## TASK INSTRUCTIONS
Reproduce everything from the line containing "Image resolution: width=1417" down to the line containing "Action: coord(1489,209)" in the records below, with "orders" replaced by "invoices" and all else unchanged.

## DATA
····················

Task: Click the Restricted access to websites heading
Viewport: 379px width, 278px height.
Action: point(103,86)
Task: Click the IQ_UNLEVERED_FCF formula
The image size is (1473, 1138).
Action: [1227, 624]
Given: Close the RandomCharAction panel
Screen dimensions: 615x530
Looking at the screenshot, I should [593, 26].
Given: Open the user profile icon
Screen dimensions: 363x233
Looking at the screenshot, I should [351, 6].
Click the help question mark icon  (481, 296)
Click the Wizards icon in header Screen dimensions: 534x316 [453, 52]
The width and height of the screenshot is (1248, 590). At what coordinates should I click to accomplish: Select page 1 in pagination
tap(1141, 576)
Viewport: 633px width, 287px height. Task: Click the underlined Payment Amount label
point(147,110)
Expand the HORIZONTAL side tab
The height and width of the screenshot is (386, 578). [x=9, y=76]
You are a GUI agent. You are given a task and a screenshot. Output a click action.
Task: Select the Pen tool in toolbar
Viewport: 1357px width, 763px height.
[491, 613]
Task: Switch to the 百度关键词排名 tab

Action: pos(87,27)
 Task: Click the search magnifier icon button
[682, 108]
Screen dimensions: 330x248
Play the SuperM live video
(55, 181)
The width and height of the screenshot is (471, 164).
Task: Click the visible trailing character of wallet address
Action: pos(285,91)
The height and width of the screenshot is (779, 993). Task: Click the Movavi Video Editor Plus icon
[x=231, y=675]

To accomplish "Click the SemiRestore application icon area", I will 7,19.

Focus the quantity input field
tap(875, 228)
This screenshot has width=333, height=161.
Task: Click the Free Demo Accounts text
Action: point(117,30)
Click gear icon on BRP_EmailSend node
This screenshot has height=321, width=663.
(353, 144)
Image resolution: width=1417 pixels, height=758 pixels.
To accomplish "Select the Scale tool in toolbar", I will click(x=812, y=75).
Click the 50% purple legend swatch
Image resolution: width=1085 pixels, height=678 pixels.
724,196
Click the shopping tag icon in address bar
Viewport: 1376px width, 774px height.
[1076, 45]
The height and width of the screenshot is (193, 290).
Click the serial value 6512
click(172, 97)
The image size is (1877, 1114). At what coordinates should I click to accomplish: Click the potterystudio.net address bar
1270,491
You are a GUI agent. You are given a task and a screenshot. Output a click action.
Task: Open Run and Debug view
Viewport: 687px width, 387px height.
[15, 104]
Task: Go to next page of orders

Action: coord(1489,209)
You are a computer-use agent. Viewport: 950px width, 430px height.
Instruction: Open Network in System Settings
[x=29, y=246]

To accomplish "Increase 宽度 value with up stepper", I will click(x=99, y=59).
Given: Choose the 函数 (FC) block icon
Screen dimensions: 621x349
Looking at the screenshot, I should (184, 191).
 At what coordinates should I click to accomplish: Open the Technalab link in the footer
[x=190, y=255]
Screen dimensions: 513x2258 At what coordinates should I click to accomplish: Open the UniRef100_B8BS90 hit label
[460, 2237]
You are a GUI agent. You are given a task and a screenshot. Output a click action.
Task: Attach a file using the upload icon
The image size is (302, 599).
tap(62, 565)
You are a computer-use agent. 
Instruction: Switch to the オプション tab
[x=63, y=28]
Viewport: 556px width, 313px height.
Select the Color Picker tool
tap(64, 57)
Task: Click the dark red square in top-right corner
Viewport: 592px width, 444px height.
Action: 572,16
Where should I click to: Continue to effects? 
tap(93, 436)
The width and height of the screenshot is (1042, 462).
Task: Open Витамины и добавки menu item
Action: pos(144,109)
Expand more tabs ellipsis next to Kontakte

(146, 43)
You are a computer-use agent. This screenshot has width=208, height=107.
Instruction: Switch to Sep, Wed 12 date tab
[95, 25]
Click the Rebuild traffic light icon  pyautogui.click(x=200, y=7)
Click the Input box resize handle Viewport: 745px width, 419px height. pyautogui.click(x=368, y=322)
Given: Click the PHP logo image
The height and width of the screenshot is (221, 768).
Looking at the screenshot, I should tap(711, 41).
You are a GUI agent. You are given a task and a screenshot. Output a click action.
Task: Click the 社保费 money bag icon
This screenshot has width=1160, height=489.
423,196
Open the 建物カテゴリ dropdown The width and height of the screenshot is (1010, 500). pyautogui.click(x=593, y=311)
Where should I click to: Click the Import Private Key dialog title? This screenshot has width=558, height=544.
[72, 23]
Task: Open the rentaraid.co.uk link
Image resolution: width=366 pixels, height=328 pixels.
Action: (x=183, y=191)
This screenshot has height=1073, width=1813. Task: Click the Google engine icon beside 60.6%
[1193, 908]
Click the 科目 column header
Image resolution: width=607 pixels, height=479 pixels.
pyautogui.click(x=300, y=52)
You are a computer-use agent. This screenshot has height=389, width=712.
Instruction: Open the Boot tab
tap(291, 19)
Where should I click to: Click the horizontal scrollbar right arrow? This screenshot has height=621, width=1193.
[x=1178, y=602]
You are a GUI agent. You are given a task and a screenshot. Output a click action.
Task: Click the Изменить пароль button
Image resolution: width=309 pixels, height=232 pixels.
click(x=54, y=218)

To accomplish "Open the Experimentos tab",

····················

## OUTPUT FOR THIS TASK
Image resolution: width=1417 pixels, height=758 pixels.
To accomplish "Select the Scale tool in toolbar", I will click(x=812, y=75).
Click the 50% purple legend swatch
Image resolution: width=1085 pixels, height=678 pixels.
724,196
Click the shopping tag icon in address bar
Viewport: 1376px width, 774px height.
[1076, 45]
The height and width of the screenshot is (193, 290).
Click the serial value 6512
click(172, 97)
The image size is (1877, 1114). At what coordinates should I click to accomplish: Click the potterystudio.net address bar
1270,491
You are a GUI agent. You are given a task and a screenshot. Output a click action.
Task: Open Run and Debug view
Viewport: 687px width, 387px height.
[15, 104]
Task: Go to next page of invoices

Action: coord(1489,209)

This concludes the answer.